How to Get a (Love) Life by Rosie Blake

You know a book’s going to have you howling with laughter when, before you even reach the first page, you read this:

All the characters in this book are fictitious and any resemblance to actual persons, living or dead, is purely coincidental. Except for Chris, who is as big a knob in real life as he is in this book.

Nicola Brown, 29, works at The Sullivan Agency, Bristol’s largest actors’ agency. Chris is one of their agency’s most successful actors but I’m telling you no more about him – you’ll have to read the book to find out why he’s such a knob.

Nicola is a little bit particular about how things should be:

It always made me feel itchy when things were out of place. I couldn’t seem to settle unless everything around me was completely ordered. For instance: I’d just aimed a screwed-up piece of paper at the bin and missed. It had sailed beautifully over the room, hit the rim and fallen to the floor, where it now lay. And I couldn’t stop thinking about it. I knew I should leave it there – others would leave it – it really was no big deal…

Eleven o’clock is time for a chilled glass of mineral water, five to one is avocado salad with pine nuts, and one fifteen is a mini roll. Her workmate Caroline teases Nicola about her habits; it’s amazing the pair of them get on considering they’re almost completely opposite view on life.
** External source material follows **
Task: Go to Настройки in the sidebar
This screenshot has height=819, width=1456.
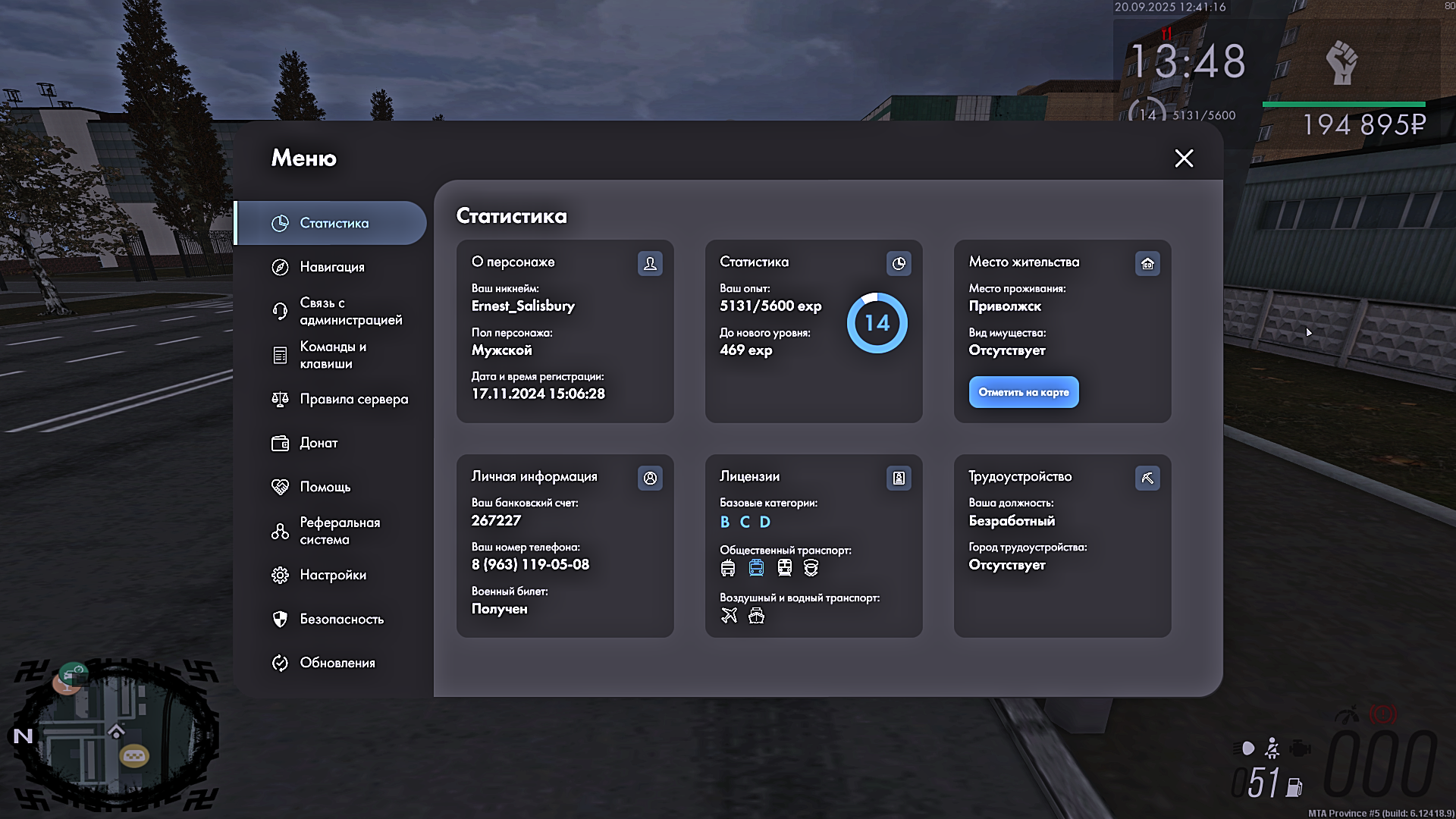Action: tap(332, 575)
Caroline has a husband and two children, Ben and Alice. The children and their toys sometimes end up at the agency (oooh look at that mess on the office floor, that must wind Nicola up) when there’s a child-minder crisis and Caroline seems to spend all her time looking out for everyone else. She’s particularly worried about Nicola’s love life, or lack there of, and following Nicola’s brother Mark telling her ‘You’ve got issues, sis’, when Caroline makes a proposal, Nicola’s pretty susceptible:

‘By that day,’ she pointed at the circled fourteen, ‘you will have been asked out on a Valentine’s date by someone wonderful.’
‘Caroli – ‘
‘ – Shush! By Valentine’s Day, you are going to make certain that you have tried everything in your power to secure yourself this fabulous date and then, and only then, will I, Caroline Haskey, agree to never again hassle you about your love life. Or lack thereof. Ever, ever, again.’
I raised an eyebrow. She wasn’t finished.
‘In short,’ she announced grandly, her eyes gleaming. ‘I dare you to get a love life.’

What follows is a string of hilarious dates (for us, not Nicola). I particularly enjoyed those organised by her brother Mark – wild dark brown hair, wears a battered leather jacket, drives a moped, works at the planetarium and is obsessed with bats. The dates take place between crises at work – Chris and last minute casting let downs – and family obligations – Nicola’s vile mother is particularly great.

How to Get a (Love) Life should be sold with a change of underwear. But while you will laugh your head off, there is a serious story underneath about not letting a broken heart rule your life. I also enjoyed Blake’s little subversions of the genre, especially the airport scene at the end (I haven’t spoilt it as it’s part of the prologue too). I’m already looking forward to reading whatever Rosie Blake writes next.

 

For the rest of today, How to Get a (Love) Life is 99p on the site that shall not be named (click on the picture of the cover to get there).

 

Thanks to Novelicious for the review copy.

0 thoughts on “How to Get a (Love) Life by Rosie Blake

  1. Sounds hilarious! I don’t usually read funny readings except for Christopher Moore’s. (Non-native question, do you call these books “comedies” or what?)

    • We do have books that are classed as comedy but I think they tend to be classified as something else too e.g. literary fiction etc. This would probably come under that term I hate the most ‘chick-lit’. I prefer ‘romantic comedy’ or just ‘commercial fiction’ myself.